Our law firm works extensively with scientists and researchers on their visa issues, and we have been associated with the NPA for some time in various capacities. One aspect of this has led to our role in presenting numerous educational legal seminars at Universities and other institutions across the country. Generally, our focus has been making sure these seminars are educational and informative for the attendees for purposes of expanding their knowledge on the visa front. However, at the meeting last weekend, my workshop (held in conjunction with two scientists who have navigated the visa process) was able to focus on both the visa and career issues facing foreign born scientists in the United States. And you know what? There are remarkable similarities and cross over in how these subjects come together.

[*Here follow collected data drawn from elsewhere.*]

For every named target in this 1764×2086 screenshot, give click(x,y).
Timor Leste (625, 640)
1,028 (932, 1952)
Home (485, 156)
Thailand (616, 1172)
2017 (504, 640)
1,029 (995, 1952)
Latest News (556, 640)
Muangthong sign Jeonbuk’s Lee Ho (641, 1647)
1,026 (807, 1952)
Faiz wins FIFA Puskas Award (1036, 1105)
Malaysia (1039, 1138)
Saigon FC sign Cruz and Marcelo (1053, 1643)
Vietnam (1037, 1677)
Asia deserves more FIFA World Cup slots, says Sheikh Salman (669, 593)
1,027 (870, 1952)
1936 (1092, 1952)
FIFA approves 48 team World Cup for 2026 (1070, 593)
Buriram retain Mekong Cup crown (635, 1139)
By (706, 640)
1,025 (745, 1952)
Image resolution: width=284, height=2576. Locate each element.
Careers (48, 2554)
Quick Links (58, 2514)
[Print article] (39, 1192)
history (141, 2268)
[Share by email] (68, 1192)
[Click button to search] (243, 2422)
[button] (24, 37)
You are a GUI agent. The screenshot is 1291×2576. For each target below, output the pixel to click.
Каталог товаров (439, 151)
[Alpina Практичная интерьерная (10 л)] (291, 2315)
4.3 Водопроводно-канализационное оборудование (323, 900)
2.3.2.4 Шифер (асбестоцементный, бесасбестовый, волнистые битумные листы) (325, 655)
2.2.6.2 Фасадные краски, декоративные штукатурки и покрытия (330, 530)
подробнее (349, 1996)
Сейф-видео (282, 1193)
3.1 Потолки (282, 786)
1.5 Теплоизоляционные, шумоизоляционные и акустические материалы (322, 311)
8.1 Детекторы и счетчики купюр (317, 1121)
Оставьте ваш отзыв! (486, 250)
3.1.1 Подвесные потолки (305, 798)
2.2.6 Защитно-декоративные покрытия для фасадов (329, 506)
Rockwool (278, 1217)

As my colleagues and I were preparing our presentation, and we had the opportunity to discuss the different aspects of our work, it became apparent that as you prepare an application for certain visa applications (I’m looking at you here Extraordinary Ability and National Interest Waiver), the manner in which you structure and organize your case to USCIS bring up evidence, documentation, and information that you can utilize to “sell yourself” in the job market.
The Extraordinary Ability and National Interest Waiver visa categories are both highly restrictive. Applicants must be able to show a high level of accomplishment and achievement in their respective fields. As we discussed the types of evidence required to pursue such an application, my colleagues noted that as they had navigated the permanent residence process themselves, they spent a lot of time researching their accomplishments. By better understanding what was actually out there about their own career accomplishments, they were able to better organize and structure a strong application to USCIS.
In turn, by reviewing this information a clearer picture began to emerge, not only how accomplished they were, but how they could sell their credentials to any prospective employer. It was clear that they were both accomplished and marketable. Instead of researching findings for the lab, they were essentially researching themselves. Examples of what they found include having been cited in a book that was now being sold on Amazon, and that their work was being utilized by others in a manner they had not perhaps not fully realized.
In addition to the evidence and documentation that reflects an individual’s overall body of work, another important aspect of an immigration application is to obtain strong letters of support, which we term ‘expert opinion’ letters. While certain letters can and should be authored by experts with whom you collaborated, it is important to also obtain independent letters – letters from those with whom you have no direct collaborative or research connection. In reviewing this, it became clear again that in terms of career advancement and networking (as well as these letters), having the ability to have a good professional working relationship with those outside your immediate circle is important, and something that reflects well on a candidate in both the immigration and career side of things.
So, as you prepare yourself for a possible application for permanent residence in the United States, you may find that you begin to explore aspects of your overall background that will allow you to market yourself more effectively from a career standpoint. A successful application with USCIS will separate you from others in the field, and allow for your level of accomplishment and expertise to shine through. Sounds a bit like a job interview, doesn’t it.